SURPRISING to relate, Thomas Keneally is still alive. I know because the obnoxious octogenarian had a piece in the Guardian on Friday titled The astonishing lies of the no campaign. He obviously feels the Voice is sufficiently historic to warrant, for posterity’s sake, the predictable thoughts of yet another elder of the Whitlam tribe. Not just any elder, however. “One of the wisest elders we have,” tweeted an easily led Simon Chapman. Keneally’s argument for the latest and oiliest ignis fatuus of the leftist hive mind was the usual mixture of ad hominems, ipse-dixitism, bourgeois snobbery and half-baked homiletics. What makes the Booker Prize winner’s tirade more shameful than anything even the self-muzzled Noel Pearson has said during this Labor-incited beach brawl with the ghost of Captain Cook is his claim that governments have recently executed hundreds of Aborigines. He starts by mentioning that Australia abolished the death penalty:
Good for us! Yet there has been, since the royal commission into Indigenous deaths in custody in 1992, in excess of 550 First Nations people who have died in forms of custody. There’s your capital punishment. Death for Aboriginals. We’ve done better than Texas.
Let’s disregard, for economy’s sake, the racism of comparing the mostly petty Aboriginal offenders locked up on any given day in our prisons with the psychopaths, rapists and murderers dispatched by lethal injection in the Lone Star State. Though updated, the figure Keneally cites above is taken from the Australian Institute of Criminology study of deaths in custody. In a 19-paragraph story on the AIC’s 2020-21 report, the Guardian tardily noted in paragraph 17 that “Indigenous people were no more likely to die in custody than non-Indigenous people.” Of 106 deaths in custody in 2021-22, 24 decedents were Aboriginal and 81 were non-Aboriginal. Fewer Aborigines than non-Aborigines have been dying in all forms of custody since 2003.
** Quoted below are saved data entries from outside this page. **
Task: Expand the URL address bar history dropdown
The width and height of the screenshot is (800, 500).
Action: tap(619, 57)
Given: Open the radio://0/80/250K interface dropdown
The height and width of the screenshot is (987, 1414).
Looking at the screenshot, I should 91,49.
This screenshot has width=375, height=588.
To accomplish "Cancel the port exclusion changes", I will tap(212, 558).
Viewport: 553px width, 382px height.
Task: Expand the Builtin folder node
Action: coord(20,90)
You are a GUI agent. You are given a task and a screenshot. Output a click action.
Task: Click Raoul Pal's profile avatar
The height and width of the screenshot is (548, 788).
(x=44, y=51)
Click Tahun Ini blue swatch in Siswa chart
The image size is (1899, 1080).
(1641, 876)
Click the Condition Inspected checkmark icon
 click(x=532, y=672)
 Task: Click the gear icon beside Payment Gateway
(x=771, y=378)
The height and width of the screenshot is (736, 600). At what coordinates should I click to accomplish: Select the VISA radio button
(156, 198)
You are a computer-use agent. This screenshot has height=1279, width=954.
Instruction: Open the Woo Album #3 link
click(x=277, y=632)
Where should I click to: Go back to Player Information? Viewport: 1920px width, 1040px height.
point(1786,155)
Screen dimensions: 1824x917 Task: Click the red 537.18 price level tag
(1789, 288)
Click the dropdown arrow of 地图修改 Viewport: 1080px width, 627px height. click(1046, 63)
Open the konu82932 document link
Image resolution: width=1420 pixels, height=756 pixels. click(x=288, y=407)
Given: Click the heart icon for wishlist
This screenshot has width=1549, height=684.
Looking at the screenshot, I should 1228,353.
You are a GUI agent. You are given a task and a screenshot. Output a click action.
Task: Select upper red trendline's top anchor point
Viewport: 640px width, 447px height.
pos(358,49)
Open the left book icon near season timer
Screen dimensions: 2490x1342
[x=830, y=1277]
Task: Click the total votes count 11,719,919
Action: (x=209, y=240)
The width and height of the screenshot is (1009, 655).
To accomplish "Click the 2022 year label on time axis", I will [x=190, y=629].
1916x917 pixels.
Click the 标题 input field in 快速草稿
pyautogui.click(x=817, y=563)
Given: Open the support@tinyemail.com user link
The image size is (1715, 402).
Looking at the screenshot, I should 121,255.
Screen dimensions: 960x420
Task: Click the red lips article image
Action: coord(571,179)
Keneally’s allegation – that states, ministers, prison guards and policemen are killing incarcerated black people – is the gutter talk of a moral dwarf. The 87 year-old should to be ashamed of himself but contrition and malice are never allies. That may have been the root cause of his early exit from St Patrick’s Seminary. Interviewed about the infamous conviction of George Pell in 2019, an elated Keneally told the Church Times that he was “amused” the Cardinal’s friends and supporters hoped to see him exonerated before he died. In custody.